Como se puede deducir con facilidad los procesos reformistas de Chile y México tienen su origen en la inconformidad social producto de las desigualdades del modelo económico dominante en el mundo. Pero encontraron salidas diferentes para crear bases sobre los cambios deseados. Ambos procesos toparon con un entramado constitucional y legal que limita sus ímpetus reformistas. Los caminos para realizar las reformas coinciden en la vía pacífica, teniendo rumbos diferentes en la construcción de una nueva legalidad. En Chile, a pesar del tropiezo por la votación negativa a favor de la nueva constitución, prevalece la voluntad política de elaborar una nueva propuesta. La lección es dura. El exceso ideologizado izquierdista, a pesar de ser justo, ayuda a la derecha, porque cuenta con el poder que le otorga la hegemonía ideológica.
En el caso de México, sin entrar al debate particular de las reformas constitucionales o las propuestas recientes, es indudable que existe una tendencia a adecuar la Constitución a la visión de la 4T. Hasta mayo de 2021 se han reformado 55 artículos, que comprenden una gran diversidad de materias. Las más relevantes sin duda son las que definen políticas sociales, seguridad pública y la participación del Estado en la economía, en particular el tema energético.

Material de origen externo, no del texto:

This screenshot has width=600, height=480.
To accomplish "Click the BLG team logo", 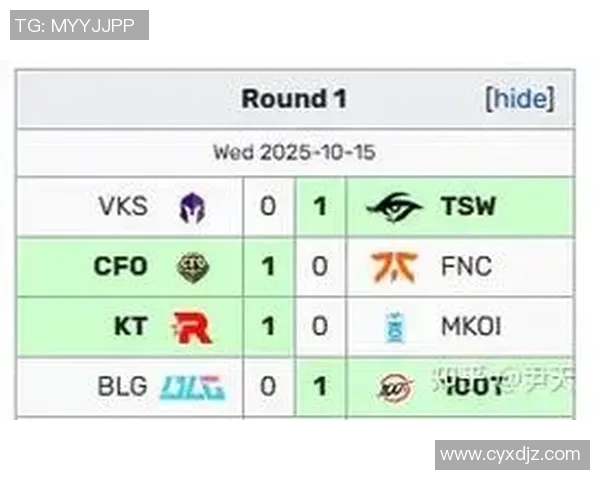I will pos(192,386).
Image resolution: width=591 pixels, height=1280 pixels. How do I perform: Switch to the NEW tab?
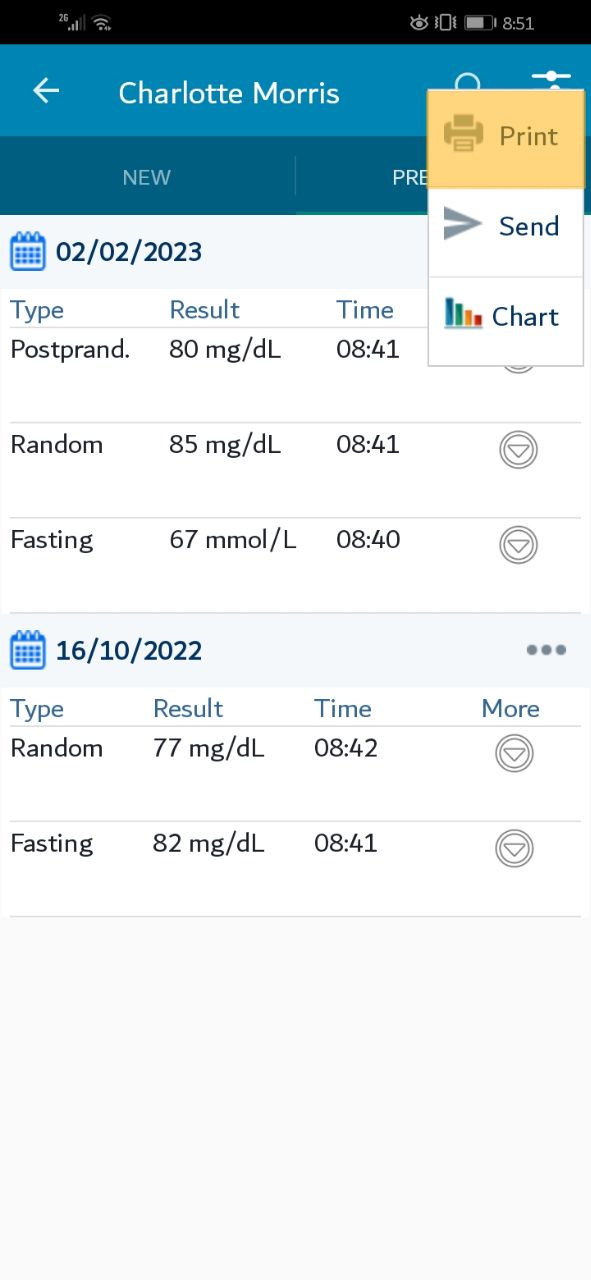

Una diferencia sustancial entre el reformismo chileno y el mexicano es la dimensión del apego a las reglas de acceso y ejercicio del poder. En el primer caso la larga tradición institucional de la clase política. La derecha, ante la posibilidad de que el movimiento social se desbordará y se diera una confrontación violenta por el poder optó por convocar a un plebiscito para definir una nueva constitución. La izquierda ante el rechazo en el plebiscito de la propuesta de la nueva constitución está buscando el acuerdo político con la derecha para elaborar una nueva propuesta constitucional.
En el segundo caso, en la 4T se fusionan dos tradiciones de cultura política, la autoritaria como herencia priista y la de no apego a la legalidad de la izquierda. Claro ejemplo de lo anterior son las acusaciones de la realización de fraudes a las autoridades electorales y la descalificación absoluta de quienes tienen una posición distinta. Aunque en descargo, hay que señalar que la oposición gubernamental cae en vicios similares al discurso descalificador la 4T.
El reformismo de la 4T, por limitado que sea, para consolidarse requiere de reformas a la Constitución. Por su lado, la oposición necesita incluir en su agenda programática aspectos que atiendan las necesidades de los sectores marginados de la sociedad. Es indispensable, para el bienestar del país, que las fuerzas políticas dialoguen con el fin de encontrar salidas institucionales a los graves problemas que aquejan a nuestro país. No creo que sea un exceso exigir responsabilidad institucional a los actores políticos. La polarización discursiva, en la historia, ha sido el primer paso de la inestabilidad política. ¡cuidado!